[Exemplos de localização na tela]

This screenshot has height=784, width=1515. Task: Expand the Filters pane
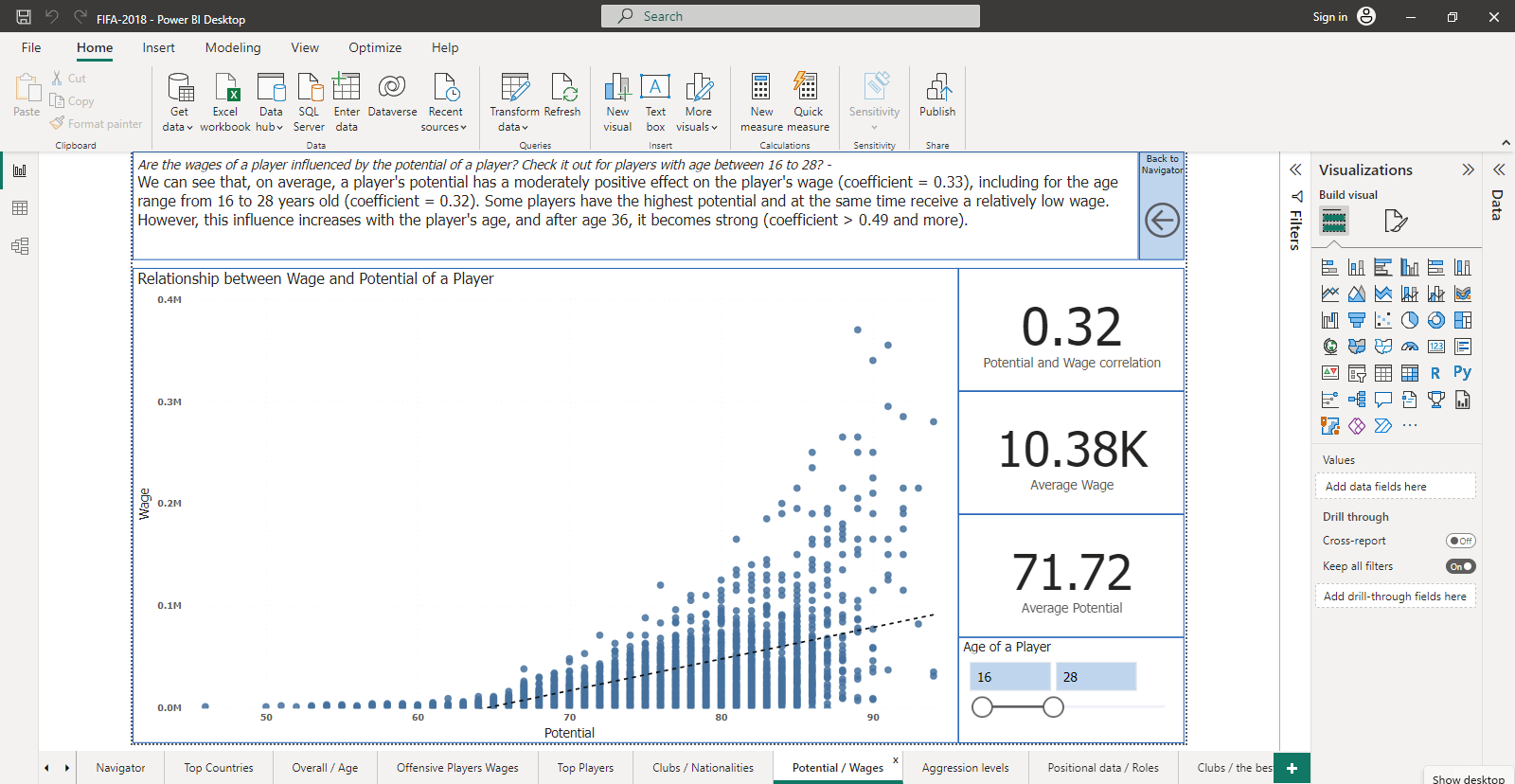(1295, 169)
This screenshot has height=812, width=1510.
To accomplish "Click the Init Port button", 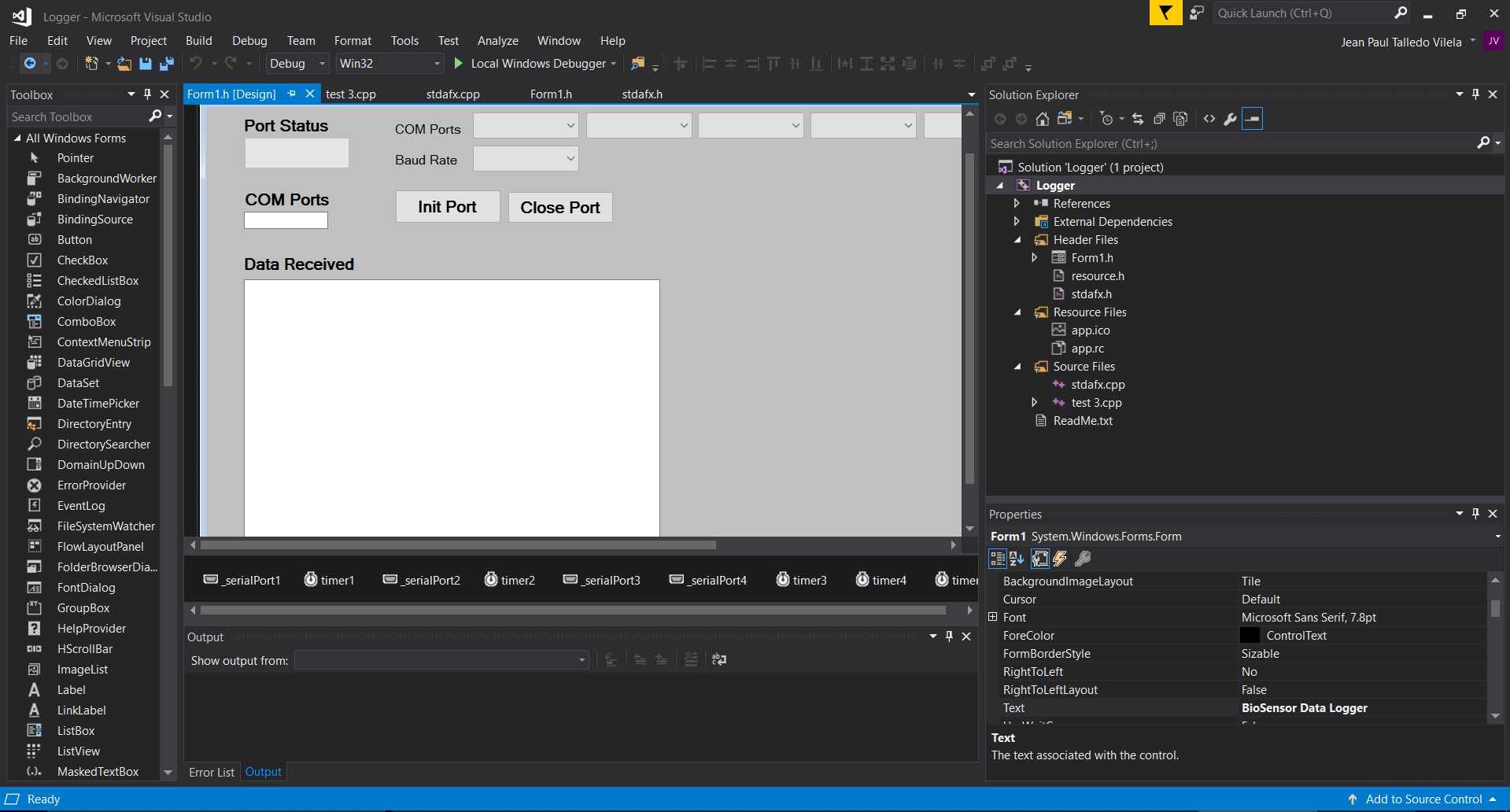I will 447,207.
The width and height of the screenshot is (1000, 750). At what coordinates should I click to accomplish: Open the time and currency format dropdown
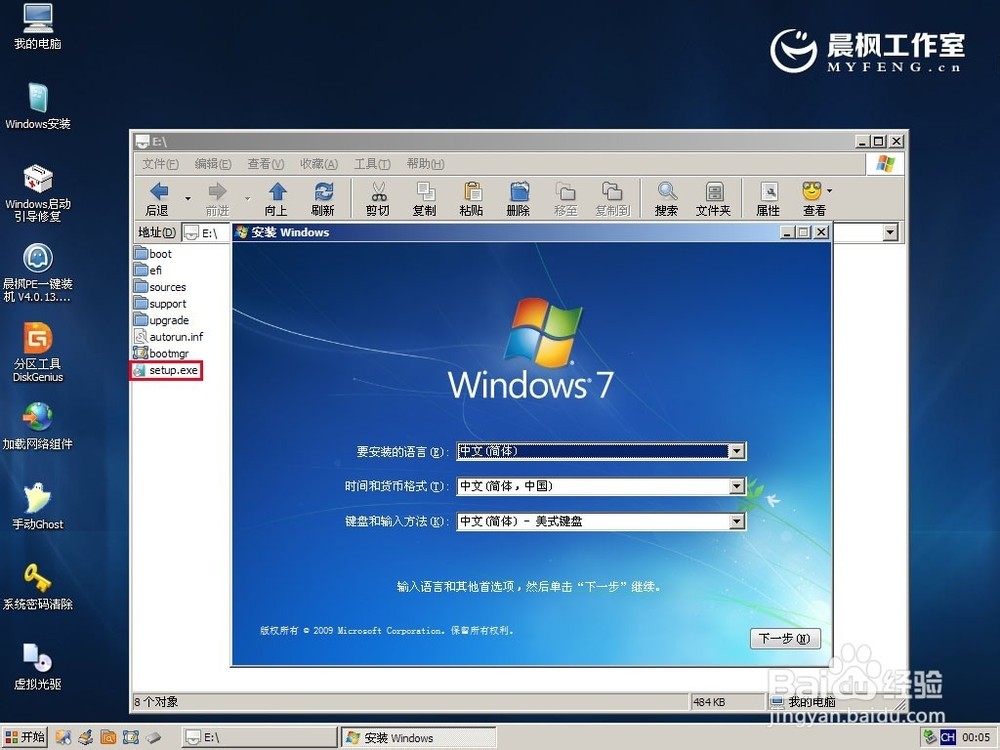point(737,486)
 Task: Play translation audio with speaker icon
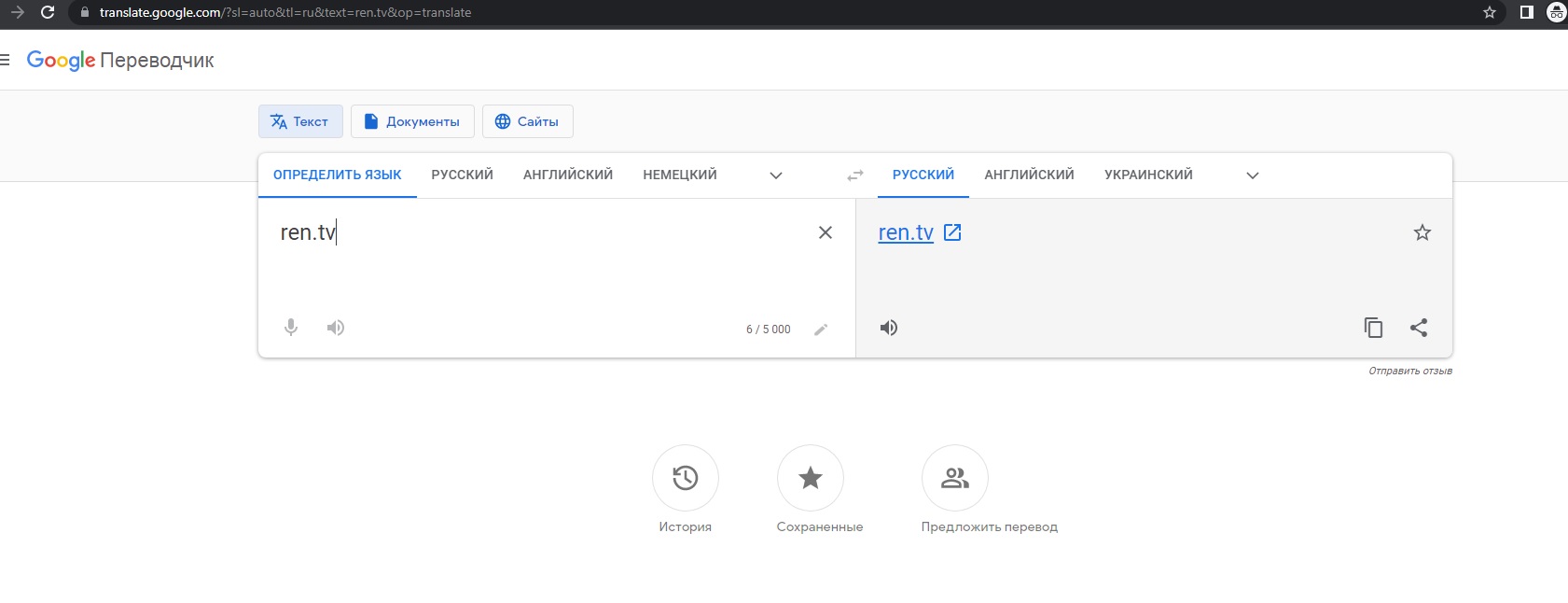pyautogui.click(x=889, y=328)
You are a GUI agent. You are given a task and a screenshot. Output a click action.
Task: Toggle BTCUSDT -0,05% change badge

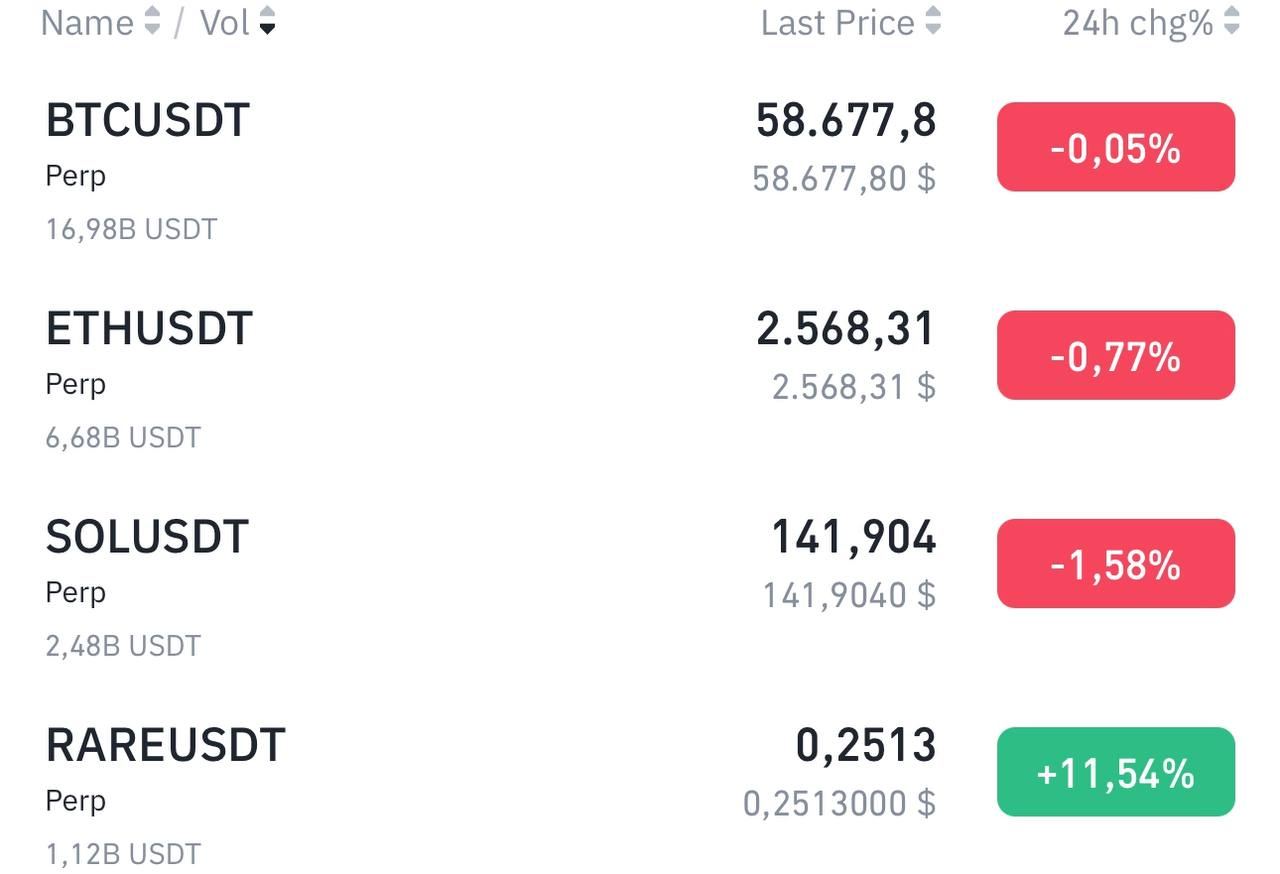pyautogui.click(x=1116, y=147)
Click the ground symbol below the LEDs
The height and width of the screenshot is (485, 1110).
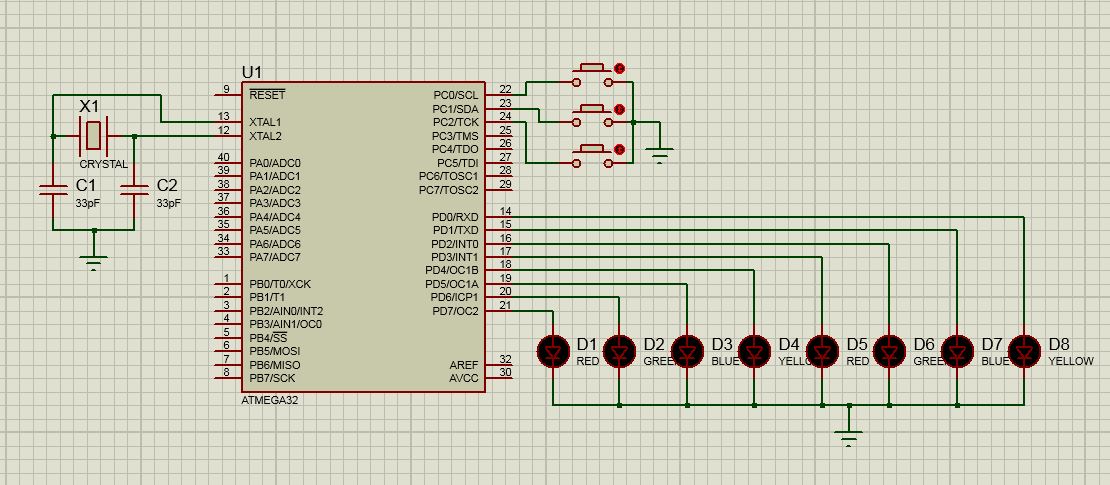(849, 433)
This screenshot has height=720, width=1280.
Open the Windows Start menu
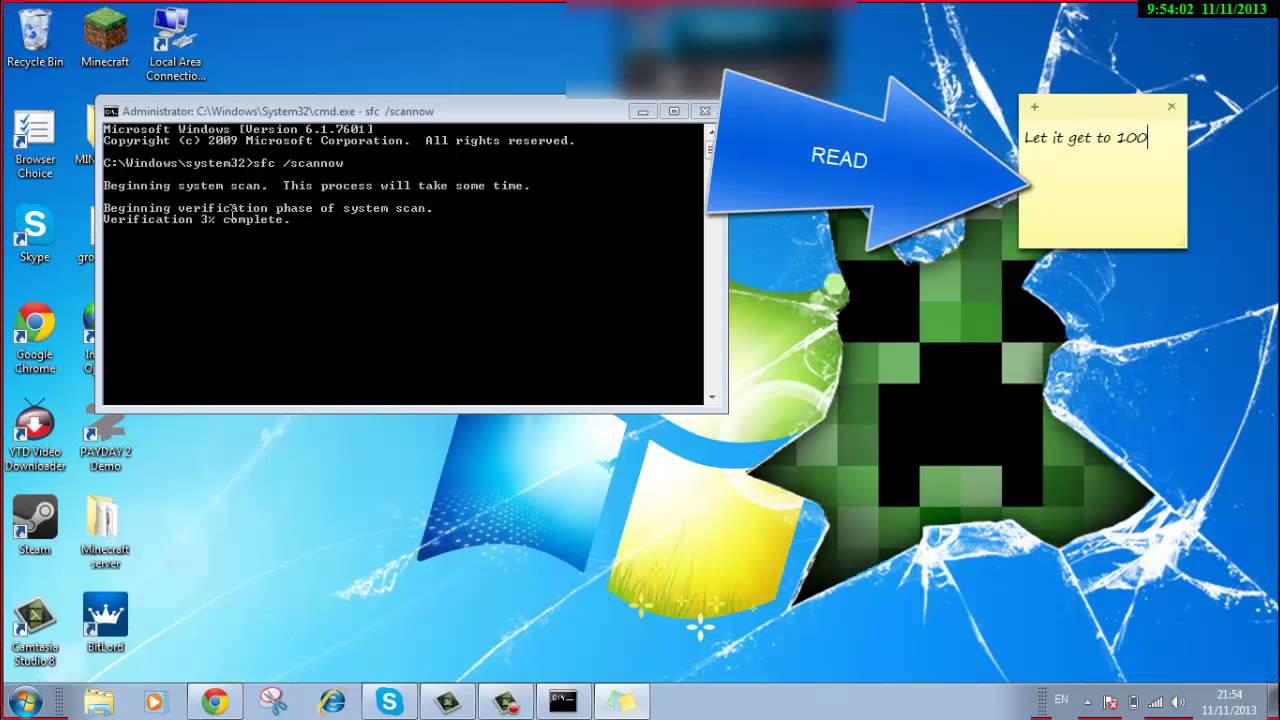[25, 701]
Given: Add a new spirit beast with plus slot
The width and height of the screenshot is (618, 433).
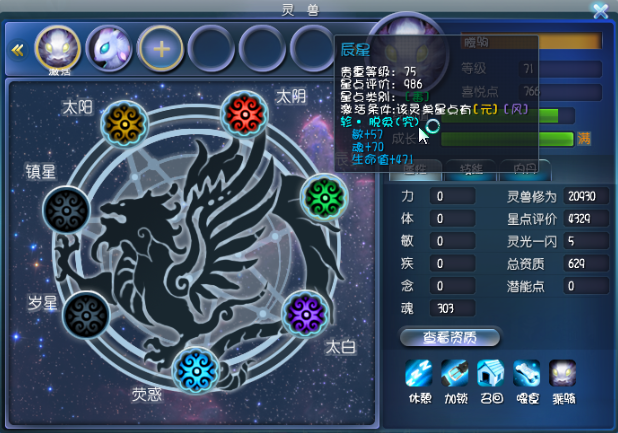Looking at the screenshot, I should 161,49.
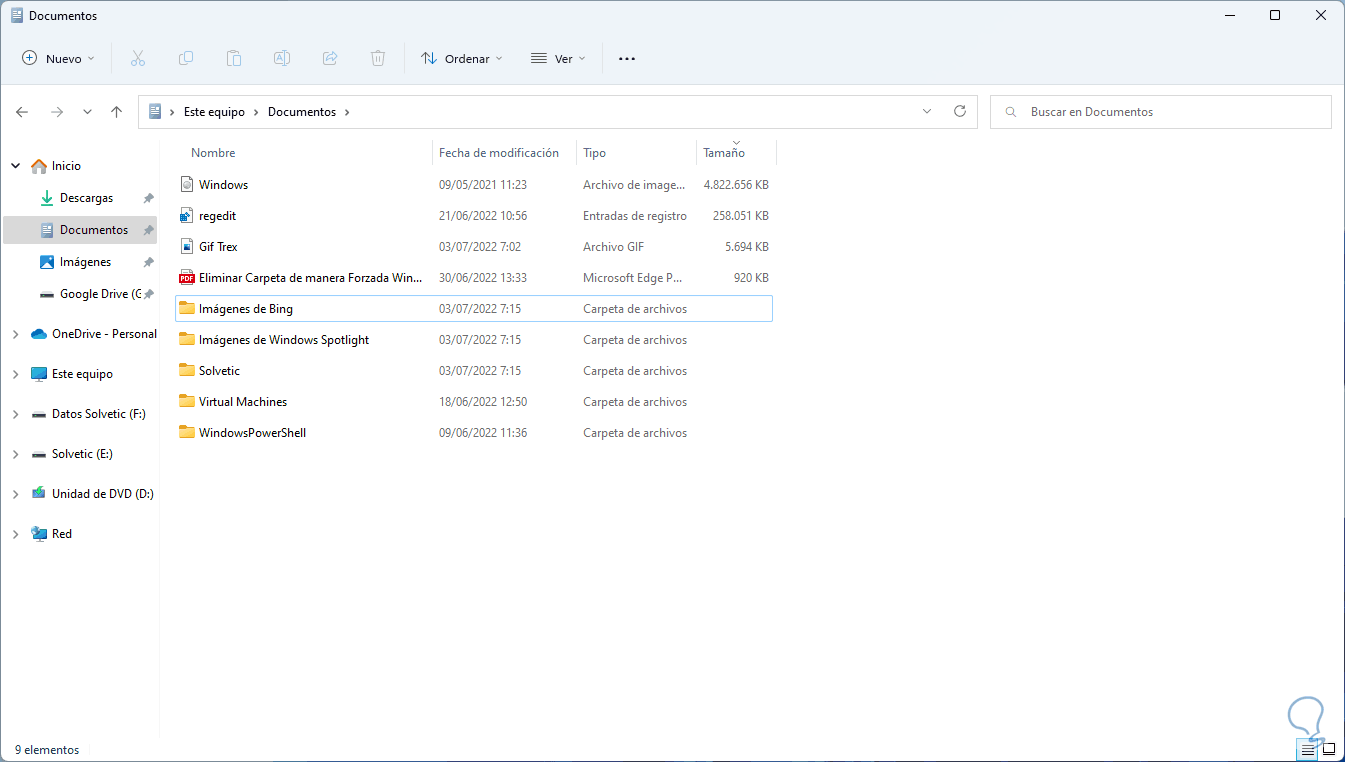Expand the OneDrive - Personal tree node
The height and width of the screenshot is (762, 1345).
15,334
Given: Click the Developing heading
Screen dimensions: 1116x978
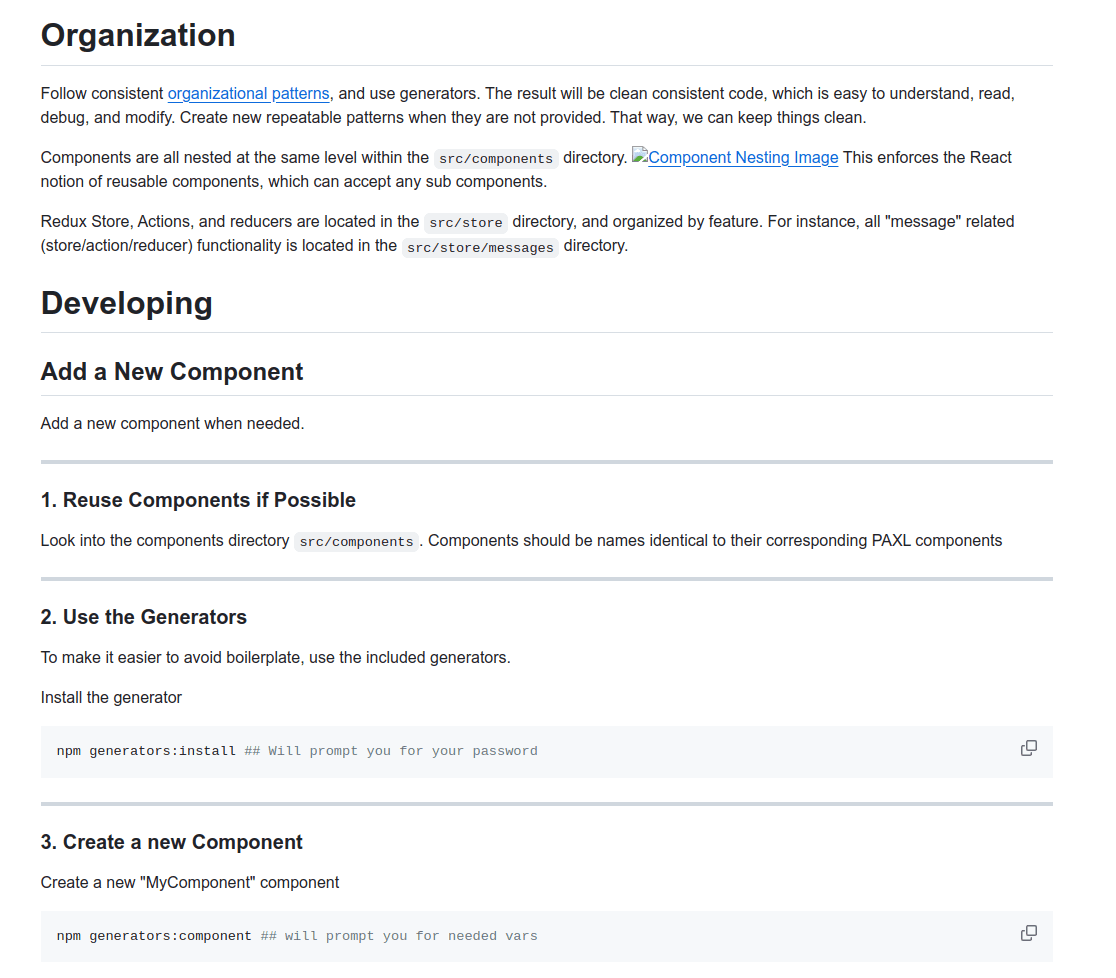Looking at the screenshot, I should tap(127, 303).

- SOLICITAÇÃO -
Cite literalmente o trecho das entradas que vai da linha que contém "Given: Click the Developing heading" até o fim das entradas, com ambas as extremidades incluídas. Omita as imagens na resposta.

- RESULTADO CORRETO -
Given: Click the Developing heading
Screen dimensions: 1116x978
Looking at the screenshot, I should tap(127, 303).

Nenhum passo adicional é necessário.